Task description: Every line of the records below from the line with "The height and width of the screenshot is (196, 275)." up to and including the line with "is (886, 1331)." must be reproduced exactly, and no line outside that range.

-- Dataset records follows --

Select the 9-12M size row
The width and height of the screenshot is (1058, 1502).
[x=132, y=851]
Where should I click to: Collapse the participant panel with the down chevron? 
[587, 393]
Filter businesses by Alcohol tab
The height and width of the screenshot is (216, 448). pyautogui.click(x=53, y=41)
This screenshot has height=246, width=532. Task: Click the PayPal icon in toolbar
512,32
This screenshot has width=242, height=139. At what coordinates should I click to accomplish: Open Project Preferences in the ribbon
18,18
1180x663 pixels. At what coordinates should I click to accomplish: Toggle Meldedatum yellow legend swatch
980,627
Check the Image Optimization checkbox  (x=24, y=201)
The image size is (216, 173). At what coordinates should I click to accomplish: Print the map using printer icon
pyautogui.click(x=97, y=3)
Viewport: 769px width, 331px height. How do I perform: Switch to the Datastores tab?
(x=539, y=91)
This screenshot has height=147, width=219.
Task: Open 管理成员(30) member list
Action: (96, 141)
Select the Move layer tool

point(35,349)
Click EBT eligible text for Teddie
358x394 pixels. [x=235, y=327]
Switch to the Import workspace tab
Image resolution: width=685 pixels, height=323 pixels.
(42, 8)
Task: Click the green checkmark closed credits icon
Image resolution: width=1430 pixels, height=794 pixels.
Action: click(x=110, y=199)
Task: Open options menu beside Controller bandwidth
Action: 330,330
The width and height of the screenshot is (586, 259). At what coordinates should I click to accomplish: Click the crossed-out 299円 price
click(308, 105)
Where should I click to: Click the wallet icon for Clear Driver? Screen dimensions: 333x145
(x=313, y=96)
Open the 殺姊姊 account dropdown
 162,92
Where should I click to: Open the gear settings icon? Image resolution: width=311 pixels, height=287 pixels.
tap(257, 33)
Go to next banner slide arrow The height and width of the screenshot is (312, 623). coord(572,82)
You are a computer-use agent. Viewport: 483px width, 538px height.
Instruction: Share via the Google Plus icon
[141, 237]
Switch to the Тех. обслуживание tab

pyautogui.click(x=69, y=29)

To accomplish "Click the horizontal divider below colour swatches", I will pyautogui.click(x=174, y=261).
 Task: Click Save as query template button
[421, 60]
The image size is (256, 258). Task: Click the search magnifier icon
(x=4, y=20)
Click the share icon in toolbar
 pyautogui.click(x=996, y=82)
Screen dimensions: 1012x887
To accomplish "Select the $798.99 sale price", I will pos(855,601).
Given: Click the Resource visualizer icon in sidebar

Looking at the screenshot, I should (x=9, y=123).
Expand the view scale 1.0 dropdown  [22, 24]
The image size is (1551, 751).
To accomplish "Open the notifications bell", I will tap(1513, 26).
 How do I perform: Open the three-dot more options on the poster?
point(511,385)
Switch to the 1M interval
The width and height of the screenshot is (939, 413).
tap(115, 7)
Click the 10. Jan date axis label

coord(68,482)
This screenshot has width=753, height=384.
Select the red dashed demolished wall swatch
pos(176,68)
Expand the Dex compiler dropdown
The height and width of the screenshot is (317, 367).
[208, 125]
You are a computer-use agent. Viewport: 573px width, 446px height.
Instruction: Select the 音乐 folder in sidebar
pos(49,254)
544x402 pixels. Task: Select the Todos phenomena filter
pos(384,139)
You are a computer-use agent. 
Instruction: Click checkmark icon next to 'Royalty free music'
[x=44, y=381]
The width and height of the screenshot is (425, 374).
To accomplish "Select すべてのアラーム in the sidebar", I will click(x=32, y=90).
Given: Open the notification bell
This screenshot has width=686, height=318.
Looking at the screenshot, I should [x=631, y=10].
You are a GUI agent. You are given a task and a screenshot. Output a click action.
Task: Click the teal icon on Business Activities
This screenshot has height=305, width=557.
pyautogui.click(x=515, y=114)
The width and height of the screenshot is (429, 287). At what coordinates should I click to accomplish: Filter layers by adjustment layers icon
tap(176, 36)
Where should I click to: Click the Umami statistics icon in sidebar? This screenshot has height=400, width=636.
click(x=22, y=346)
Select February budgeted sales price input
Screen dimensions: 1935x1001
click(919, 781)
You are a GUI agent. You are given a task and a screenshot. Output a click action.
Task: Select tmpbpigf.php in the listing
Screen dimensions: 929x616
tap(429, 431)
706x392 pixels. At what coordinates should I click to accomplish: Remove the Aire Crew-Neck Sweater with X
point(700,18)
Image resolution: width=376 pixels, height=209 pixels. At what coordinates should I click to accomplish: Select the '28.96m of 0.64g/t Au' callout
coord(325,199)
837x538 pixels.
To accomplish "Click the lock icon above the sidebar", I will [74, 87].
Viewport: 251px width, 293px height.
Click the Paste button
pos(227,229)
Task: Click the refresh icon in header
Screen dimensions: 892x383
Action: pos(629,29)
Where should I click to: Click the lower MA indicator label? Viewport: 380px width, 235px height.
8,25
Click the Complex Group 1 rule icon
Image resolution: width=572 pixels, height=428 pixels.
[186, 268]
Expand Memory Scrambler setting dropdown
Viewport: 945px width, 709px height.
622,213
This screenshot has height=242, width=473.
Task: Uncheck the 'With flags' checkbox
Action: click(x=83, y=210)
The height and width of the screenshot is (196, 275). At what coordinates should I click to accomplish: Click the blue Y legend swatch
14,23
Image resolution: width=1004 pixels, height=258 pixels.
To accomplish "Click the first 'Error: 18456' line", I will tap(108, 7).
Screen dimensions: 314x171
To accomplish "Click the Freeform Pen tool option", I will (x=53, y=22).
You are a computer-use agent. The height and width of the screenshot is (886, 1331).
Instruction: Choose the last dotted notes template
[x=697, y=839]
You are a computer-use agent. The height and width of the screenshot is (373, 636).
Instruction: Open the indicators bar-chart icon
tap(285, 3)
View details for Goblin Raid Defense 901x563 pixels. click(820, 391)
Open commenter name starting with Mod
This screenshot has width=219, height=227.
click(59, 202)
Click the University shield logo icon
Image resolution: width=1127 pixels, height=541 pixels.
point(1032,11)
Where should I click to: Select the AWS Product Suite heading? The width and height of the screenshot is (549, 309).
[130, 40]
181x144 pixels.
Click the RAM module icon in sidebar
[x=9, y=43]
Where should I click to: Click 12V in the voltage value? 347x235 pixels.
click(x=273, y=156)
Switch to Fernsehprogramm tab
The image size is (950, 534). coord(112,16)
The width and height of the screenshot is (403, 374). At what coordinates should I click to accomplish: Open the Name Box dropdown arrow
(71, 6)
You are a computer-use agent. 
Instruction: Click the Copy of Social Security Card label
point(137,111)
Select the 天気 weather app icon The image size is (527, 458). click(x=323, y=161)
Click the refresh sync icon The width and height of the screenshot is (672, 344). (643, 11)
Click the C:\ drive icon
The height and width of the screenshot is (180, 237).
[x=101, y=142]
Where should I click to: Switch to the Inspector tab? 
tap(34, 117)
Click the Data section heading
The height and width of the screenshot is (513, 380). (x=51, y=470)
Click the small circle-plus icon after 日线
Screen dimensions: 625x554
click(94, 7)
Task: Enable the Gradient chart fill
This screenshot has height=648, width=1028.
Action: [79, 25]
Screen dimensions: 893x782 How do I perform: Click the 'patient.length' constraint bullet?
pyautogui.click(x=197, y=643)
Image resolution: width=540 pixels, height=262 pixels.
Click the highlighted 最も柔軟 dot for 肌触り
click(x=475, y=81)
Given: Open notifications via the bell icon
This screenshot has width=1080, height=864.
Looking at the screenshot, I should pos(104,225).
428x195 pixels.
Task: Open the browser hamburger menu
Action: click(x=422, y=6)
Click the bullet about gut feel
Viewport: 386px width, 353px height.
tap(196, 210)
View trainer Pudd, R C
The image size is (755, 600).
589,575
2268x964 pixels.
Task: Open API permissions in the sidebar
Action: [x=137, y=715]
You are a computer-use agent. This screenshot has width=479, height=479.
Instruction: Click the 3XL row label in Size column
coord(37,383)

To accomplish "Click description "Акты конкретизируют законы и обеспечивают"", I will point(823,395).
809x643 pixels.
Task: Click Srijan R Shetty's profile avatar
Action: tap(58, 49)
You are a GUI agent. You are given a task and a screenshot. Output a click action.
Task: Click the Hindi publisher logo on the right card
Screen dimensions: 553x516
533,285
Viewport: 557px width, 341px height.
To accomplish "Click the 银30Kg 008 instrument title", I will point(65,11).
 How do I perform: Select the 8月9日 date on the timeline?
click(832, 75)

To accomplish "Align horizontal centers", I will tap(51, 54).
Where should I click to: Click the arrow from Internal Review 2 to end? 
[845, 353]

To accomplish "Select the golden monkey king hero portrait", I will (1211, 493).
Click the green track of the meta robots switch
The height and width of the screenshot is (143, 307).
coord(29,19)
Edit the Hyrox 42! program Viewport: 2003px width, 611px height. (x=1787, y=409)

-- Dataset records concluded --

Response below:
The height and width of the screenshot is (196, 275). At what coordinates should I click to accomplish: Click the blue Y legend swatch
14,23
Image resolution: width=1004 pixels, height=258 pixels.
To accomplish "Click the first 'Error: 18456' line", I will tap(108, 7).
Screen dimensions: 314x171
To accomplish "Click the Freeform Pen tool option", I will (x=53, y=22).
You are a computer-use agent. The height and width of the screenshot is (886, 1331).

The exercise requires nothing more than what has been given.